Isso significa que, ainda que trabalhe a questão da ancestralidade ou das religiões de matriz africana em ambos os municípios, o tempo e o grau de atenção dados a cada uma dessas temáticas podem divergir conforme elas aparecem – ou não – para a comunidade escolar local.
“Em Cachoeira, houve uma demanda maior por um documento sobre religiões de matriz africana, pois era uma questão que aparecia muito nas escolas. Já em Maragogipe, reservamos mais tempo para a questão da identidade, do pertencimento. Mas, em ambos, buscamos elaborar junto com os gestores e as secretarias práticas pedagógicas para que este valor que está nas Diretrizes chegue até o aluno”, explica João.
Eu gosto muito dessa maneira como o João aborda as questões, porque ele não faz algo verticalizado, no sentido de impor ideias, de lá pra cá. A gente constrói a partir da nossa realidade.”
Emanuela Nascimento da Cruz Ramos, coordenadora de Educação Quilombola na Secretaria Municipal de Educação de Maragogipe (BA).
Os resultados do trabalho são percebidos por meio de visitas presenciais realizadas às escolas, que demonstram que as práticas trabalhadas com as(os) gestoras(es) têm chegado até o chão da escola.
“Nós identificamos muito dos conteúdos que nós estamos trabalhando nessas formações ali no dia a dia da prática deles.

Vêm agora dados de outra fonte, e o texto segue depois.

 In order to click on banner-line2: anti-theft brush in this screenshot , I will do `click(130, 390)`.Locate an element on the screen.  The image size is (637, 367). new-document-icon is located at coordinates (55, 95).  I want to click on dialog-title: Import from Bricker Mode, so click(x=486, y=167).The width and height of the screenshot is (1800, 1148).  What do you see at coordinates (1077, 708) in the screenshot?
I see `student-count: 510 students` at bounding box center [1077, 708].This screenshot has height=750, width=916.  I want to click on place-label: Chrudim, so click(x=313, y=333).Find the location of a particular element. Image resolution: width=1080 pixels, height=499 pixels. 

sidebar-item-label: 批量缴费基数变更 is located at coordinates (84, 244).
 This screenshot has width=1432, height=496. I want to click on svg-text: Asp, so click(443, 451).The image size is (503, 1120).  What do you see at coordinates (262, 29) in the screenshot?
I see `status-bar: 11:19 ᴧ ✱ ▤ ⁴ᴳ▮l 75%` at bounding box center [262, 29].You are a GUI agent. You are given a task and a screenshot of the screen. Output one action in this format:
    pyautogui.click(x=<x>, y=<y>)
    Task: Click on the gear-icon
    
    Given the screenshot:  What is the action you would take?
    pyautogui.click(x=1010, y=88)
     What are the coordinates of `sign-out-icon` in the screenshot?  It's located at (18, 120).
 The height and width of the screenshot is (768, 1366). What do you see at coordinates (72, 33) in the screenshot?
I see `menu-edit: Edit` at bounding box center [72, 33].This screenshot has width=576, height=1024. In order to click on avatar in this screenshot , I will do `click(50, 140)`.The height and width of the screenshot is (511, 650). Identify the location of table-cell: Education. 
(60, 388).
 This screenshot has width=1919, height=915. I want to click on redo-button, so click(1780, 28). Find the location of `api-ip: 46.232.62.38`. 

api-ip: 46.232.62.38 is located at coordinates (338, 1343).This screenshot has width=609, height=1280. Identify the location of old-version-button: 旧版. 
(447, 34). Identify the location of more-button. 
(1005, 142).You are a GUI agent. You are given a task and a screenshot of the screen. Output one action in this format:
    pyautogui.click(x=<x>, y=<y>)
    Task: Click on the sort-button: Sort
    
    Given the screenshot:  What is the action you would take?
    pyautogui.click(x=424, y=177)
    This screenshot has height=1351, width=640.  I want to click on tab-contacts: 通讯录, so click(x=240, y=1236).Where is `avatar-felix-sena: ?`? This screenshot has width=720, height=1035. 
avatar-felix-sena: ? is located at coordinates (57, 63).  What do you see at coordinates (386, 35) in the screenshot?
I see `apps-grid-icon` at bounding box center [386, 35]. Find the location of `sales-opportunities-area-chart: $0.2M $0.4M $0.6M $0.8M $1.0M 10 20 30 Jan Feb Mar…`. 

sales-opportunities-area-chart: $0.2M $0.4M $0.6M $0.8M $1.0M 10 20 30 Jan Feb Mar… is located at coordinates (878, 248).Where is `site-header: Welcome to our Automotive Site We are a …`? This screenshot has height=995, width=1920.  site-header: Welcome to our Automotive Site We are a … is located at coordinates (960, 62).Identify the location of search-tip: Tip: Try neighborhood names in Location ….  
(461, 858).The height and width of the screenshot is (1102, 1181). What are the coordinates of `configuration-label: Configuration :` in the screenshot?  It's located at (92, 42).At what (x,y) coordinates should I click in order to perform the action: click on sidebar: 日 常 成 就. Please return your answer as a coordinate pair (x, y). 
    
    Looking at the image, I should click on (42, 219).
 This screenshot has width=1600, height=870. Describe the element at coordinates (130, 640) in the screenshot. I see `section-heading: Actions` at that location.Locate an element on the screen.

Por exemplo, os materiais que temos curado para trabalhar a temática e indicado aos gestores já estão presentes na mesa dos professores. Também vemos atividades realizadas atualmente em parceria com a comunidade, enquanto antes a escola se mantinha afastada do que acontecia do lado de fora. Estes são resultados palpáveis“, explica João.
Fernanda Fraga, coordenadora pedagógica do PVE, acredita que o fortalecimento da identidade também é outro ponto forte e essencial do trabalho realizado no programa:
É fundamental trabalharmos o pertencimento dessas comunidades, dessas famílias, desses estudantes. É um processo de fora pra dentro, e de dentro pra fora da escola, ou seja, ele ultrapassa os muros. A partir do momento que a nossa grande aposta é essa identidade quilombola fortalecida do estudante, ele vai permanecer mais na escola – o que, a nosso ver, impacta nos índices de evasão, de abandono, de distorção idade-série, no sentido de diminuí-los, contribuindo assim para minimizar as desigualdades educacionais.”
Fernanda Fraga, coordenadora pedagógica do PVE
A coordenadora Sandra Liss Sant’Ana também consegue ver evidências no dia a dia escolar da mobilização em prol de uma educação antirracista no munícipio de Cachoeira:
“No início deste ano, quando fomos visitar as escolas no primeiro dia de aula, já conseguimos ver que a identidade visual dela não era só voltada para as pessoas brancas. Esse é um ponto muito positivo. Além disso, temos visto muitos projetos e atividades voltadas para refletir a identidade negra. Já caminhamos até aqui – e não foi pouco”, afirma.
Já Emanuela espera que todo o trabalho realizado agora dê frutos no futuro que sejam perenes:
Estou feliz que tudo o que traçamos no plano de ação foi cumprido. Mas a minha vontade mesmo é ver isso diluído no currículo, no dia a dia do chão da escola – e não apenas comemorado em datas específicas, como o 20 de novembro. A prática antirracista precisa despertar tanto pertencimento, para que os estudantes entendam como aquela comunidade e aquela escola surgiu no território, como para desconstruir estigmas e estereótipos.”
Emanuela Nascimento da Cruz Ramos, coordenadora de Educação Quilombola na Secretaria Municipal de Educação de Maragogipe (BA).